In the beginning, I really made an effort to be courteous and polite to every single candidate and give them their optimal chance at learning something from the interview process, but I realized that recruiting is a process that really does suck for everyone. Especially now that we're scrambling to grow, I need to constantly prioritize in order to just stay sane and get forward.

If I've interviewed 10 candidates in a week and there was one or two which were really interesting, that's what I'll be focusing on first. Whether I get to write 8 rejections in detail, it doesn't matter for the company. At least in the short term.

And chances are >50% that candidates don't perceive detailed and honest feedback in a good way (even with the best intentions), so I might get stuck in a discussion about details going forward when nothing changes that "no". Nothing good came from that for either me or the candidate ever. Rejections always feel like failure and honestly I hate writing them as well, as I know I'm always hurting someone.

It's not a part of my job that I'm proud about (hence the throwaway too), but this is frankly my thought process around the whole thing.

I've been on the other side of the table multiple times, so I know how much the candidate experience sucks, but that's how it goes.

If you're searching for a job, just do yourself a favor and go broad while not taking anything too personal. It's very much in your best interest to get the bidding war for your person on, so never fall in love with any single job offer.

1 comments

I think your perspective here is a clear example of how subverted and anti-human corporate growth mindset is intrinsically.

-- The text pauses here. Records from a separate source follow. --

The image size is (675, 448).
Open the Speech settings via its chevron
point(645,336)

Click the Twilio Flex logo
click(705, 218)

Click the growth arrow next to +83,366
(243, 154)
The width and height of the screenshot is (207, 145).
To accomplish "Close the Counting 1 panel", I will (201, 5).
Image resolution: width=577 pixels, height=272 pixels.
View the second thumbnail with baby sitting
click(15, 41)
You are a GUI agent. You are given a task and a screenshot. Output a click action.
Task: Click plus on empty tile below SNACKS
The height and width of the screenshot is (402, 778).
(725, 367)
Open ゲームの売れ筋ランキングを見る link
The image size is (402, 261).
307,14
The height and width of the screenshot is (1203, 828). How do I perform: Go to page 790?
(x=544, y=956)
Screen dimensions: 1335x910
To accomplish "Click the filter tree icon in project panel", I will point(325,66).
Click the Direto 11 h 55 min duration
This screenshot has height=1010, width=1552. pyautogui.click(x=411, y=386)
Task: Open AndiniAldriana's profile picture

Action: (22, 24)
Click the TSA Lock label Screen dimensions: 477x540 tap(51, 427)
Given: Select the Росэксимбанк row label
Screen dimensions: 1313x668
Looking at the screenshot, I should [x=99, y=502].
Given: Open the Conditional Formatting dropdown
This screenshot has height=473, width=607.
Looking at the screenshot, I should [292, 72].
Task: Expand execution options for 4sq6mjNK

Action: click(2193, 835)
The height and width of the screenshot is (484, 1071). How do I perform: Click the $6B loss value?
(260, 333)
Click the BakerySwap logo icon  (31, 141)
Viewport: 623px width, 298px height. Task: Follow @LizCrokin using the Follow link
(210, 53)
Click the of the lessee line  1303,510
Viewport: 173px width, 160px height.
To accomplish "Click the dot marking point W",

It sounds like you’re rationalizing how desensitized you are behaving and scapegoating it with being busy as an excuse.

Either you care and you make time to solve them problem (including by growing slower so your humanity and dignity remains intact, which sounds pretty questionable) or else admit you openly don’t care about candidates and you choose to value the marginal use of your time focused on growing the business higher than you value doing the right thing or coming up with a solution that meets some minimum level of care.

> corporate growth mindset

> you choose

You're mixing two separate things here. The mindset is there because it's necessary, not because people choose to adopt it. If you don't, you won't succeed - those are the constraints of the system.

You could try and not participate in the system by not taking investor money and growing slowly, but then you're risking getting beaten by someone who did - which, depending on your situation, might be risking your and your family's livelihood.